A 2016 study confirmed this, stating that erythritol and xylitol had little to no effect on insulin release or glucose levels among both metabolically healthy and obese individuals.
Not only are sugar alcohols harmless for the most part, but sugar alcohols like xylitol may go beyond simply acting as a sugar substitute.
For instance, a study from 2012 found that diabetic rats had improved blood insulin concentrations and improved glucose tolerance after just 5 weeks of xylitol supplementation (10% xylitol solution).

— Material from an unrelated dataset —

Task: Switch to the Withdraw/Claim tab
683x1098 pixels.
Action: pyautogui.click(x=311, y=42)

Another study (2011) on rats assigned non-diabetic rats to either a control group, a group receiving sucrose (sugar), or a group receiving xylitol for a period of 3 weeks. After 3 weeks of supplementation and regular feeding, they found that weight gain was significantly lower in the xylitol group and that the rats in the xylitol group had better glucose tolerance compared to both other groups.
While we do need some more studies in human subjects, this research indicates that using xylitol as a sugar substitute may be a factor that helps non-diabetics and pre-diabetics avoid developing type 2 diabetes, along with assisting people with type 2 diabetes to more easily manage their condition.

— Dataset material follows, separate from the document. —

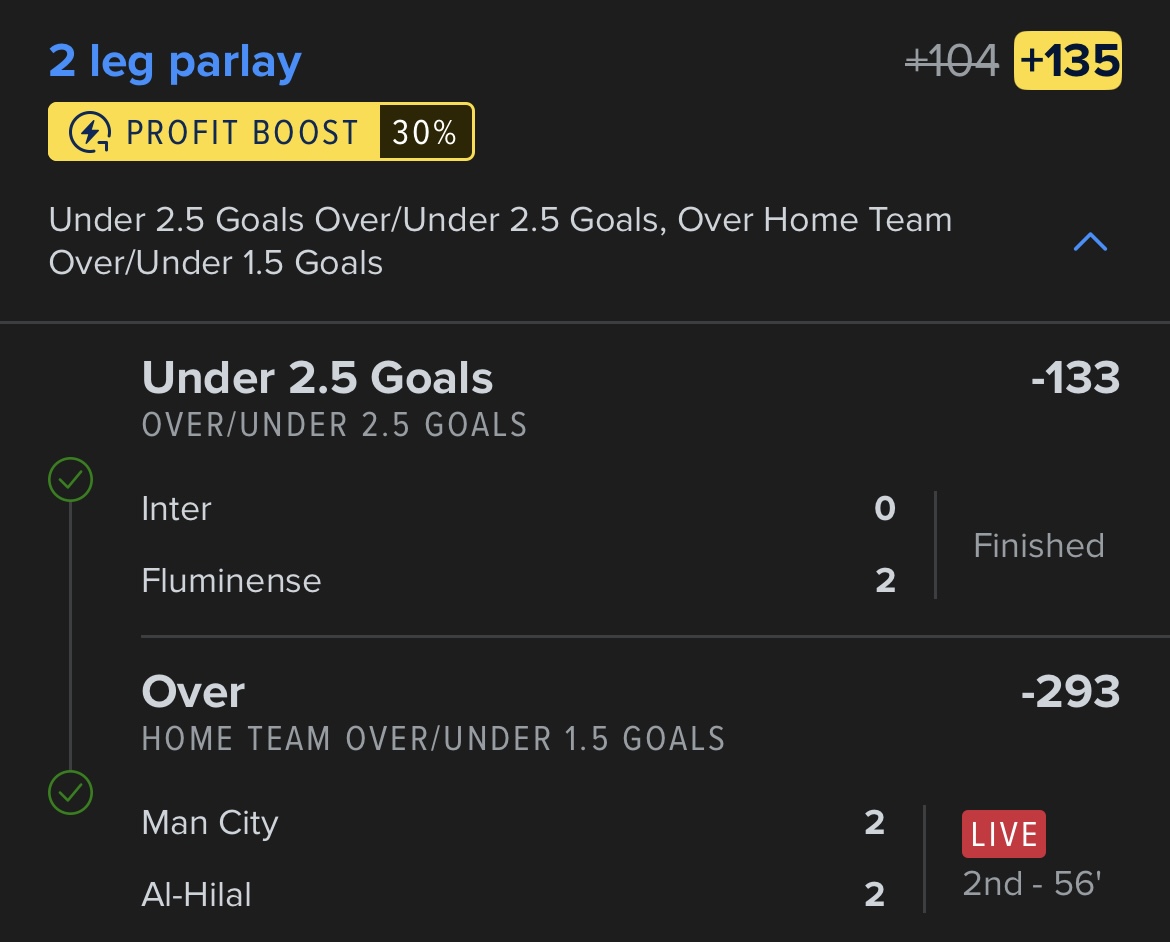Select the Over leg heading
This screenshot has width=1170, height=942.
pos(193,692)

Xylitol is also known for its ability to promote dental health.
A literature review (2015) did find that using xylitol-containing products can be an effective way to prevent cavities. One study found that over a 2.5 to 3-year period, fluoride toothpaste that contained 10% xylitol could reduce cavities by 13% when compared to fluoride-only toothpaste. Another study reported that xylitol syrup could reduce cavities by up to 58% when consumed for a yearlong period.

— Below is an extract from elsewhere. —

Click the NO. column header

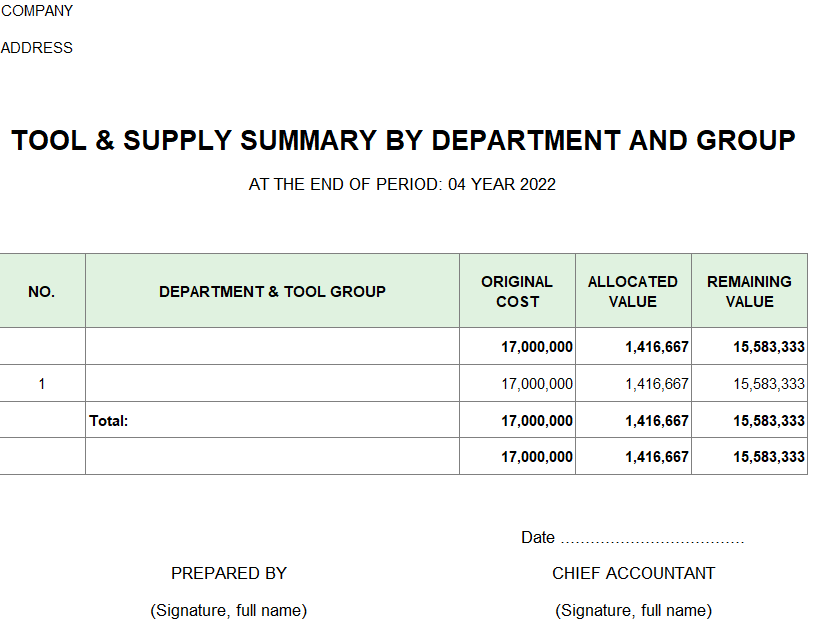42,292
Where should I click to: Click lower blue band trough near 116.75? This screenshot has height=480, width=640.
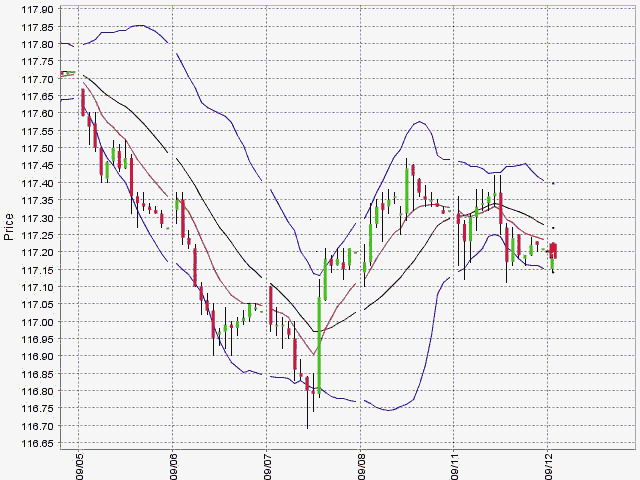point(388,410)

But that’s enough about xylitol. Erythritol deserves a moment in the spotlight for its benefits regarding vascular health.
Oxidation causes damage to the endothelium (the cells that line your blood vessels). This oxidation results in inflammation and poor circulation, both of which can be factors in heart disease.
It turns out that erythritol has some antioxidant effects, being shown to be an excellent free radical scavenger. Another study (2014) found that supplementing 36 grams of erythritol per day for a total of 4 weeks improved arterial stiffness and small-vessel endothelial function.
Conclusion: Sugar Alcohols Can Be A Great Low Carb Tool
So, what is the final word about sugar alcohols?
For the most part, sugar alcohols are pretty safe to include in your low-carb diet.
They are lower in empty calories than regular sugar and they have a much lower glycemic index than sugar does, which means that in most people, they won’t cause a massive blood sugar spike. Plus, science tells us that consuming sugar alcohols like xylitol and erythritol may provide some additional benefits to your overall health.
Those are the major upsides of choosing sugar alcohols.
On the flip side, sugar alcohols are technically “processed foods” which isn’t ideal, and some of them do still have the potential to raise your blood sugar. You should also be aware that there are some possible side effects to consuming sugar alcohols – like digestive discomfort, bloating, and cramping. These effects are less common with erythritol.
Finally, keep in mind that everyone may have different responses to different substances, so if you find that one sugar alcohol causes a big rise in blood sugar then try switching to a different type.
Play around with different sugar alcohols at different doses to see what works for you.
Always trust your blood sugar meter when trying out a new food – only it can tell you a true story or reveal a true pattern on different foods that affect you!